By Michael Billington

Truth alone doesn't make a play. Anyone who has dealt with a sick parent will recognise the bilious accuracy of Carmel Morgan's study of a mum and two siblings. But, for all her schooling in Brookside and Coronation Street, Morgan in her stage debut strangely forgets the need for dramatic momentum and emotional colour.

She takes a familiar situation and pushes it to extremes. Bernice has spent 25 years looking after Maureen, her chairbound mum, while singer-sister Cath swans around the world. As we see Bernice in the nightly ritual of feeding, cleaning, and coping with mother's verbal and physical incontinence, we realise she has grown a carapace of irony. Envying her sister, present through interpolated songs from a Spanish cabaret, Bernice is both a devoted carer and subversive piss-taker.

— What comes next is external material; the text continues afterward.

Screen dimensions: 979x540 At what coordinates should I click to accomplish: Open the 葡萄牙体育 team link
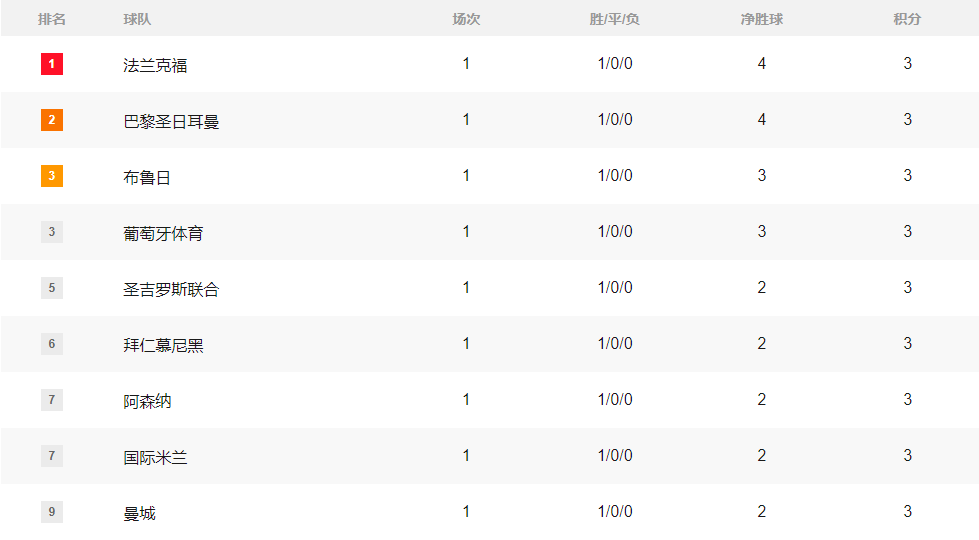(x=163, y=234)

Some things Morgan gets absolutely right. As played by the phenomenal June Watson in the performance of the night, Maureen has the strange energy of the domestically confined. She watches over the neighbours like a private eye, shows an encyclopedic knowledge of daytime television, brandishes her Catholicism like a fist, and indulges in endless monologues that suggest a housewives' Joyce. But what Watson essentially captures is the constant patient's mixture of complaint and compassion, as when she suddenly announces "I'm no picnic, am I?"

Dawn French as Bernice reacts to all this with an admirable mix of routine sarcasm and ingrained despair: she is funny precisely because she can make a line like "shall I push your piles back in now?" sound as if it were unexceptional. But, once the situation is established, you wish Morgan would develop it. I thought wistfully of Martin McDonagh's The Beauty Queen of Leenane, where a similar relationship leads to murderous violence. I also longed to see other characters such as Father Frank, who remains a shadowy off-stage presence.

Morgan's only way to push the play forward is to have Alison Moyet's Cath finally come home; but what follows is a conventional showdown over their mother's corpse. Familiar points are also made about the way the stay-at-home sister opts in a sense for self-sacrifice. One is left, in Kathy Burke's adroit production, with a strangely mixed evening. Morgan is painfully honest about the way the old and sick can suck the life from their young. At the same time, she overlooks the fact a play needs variety and incident if it is not leave its audience feeling similarly drained.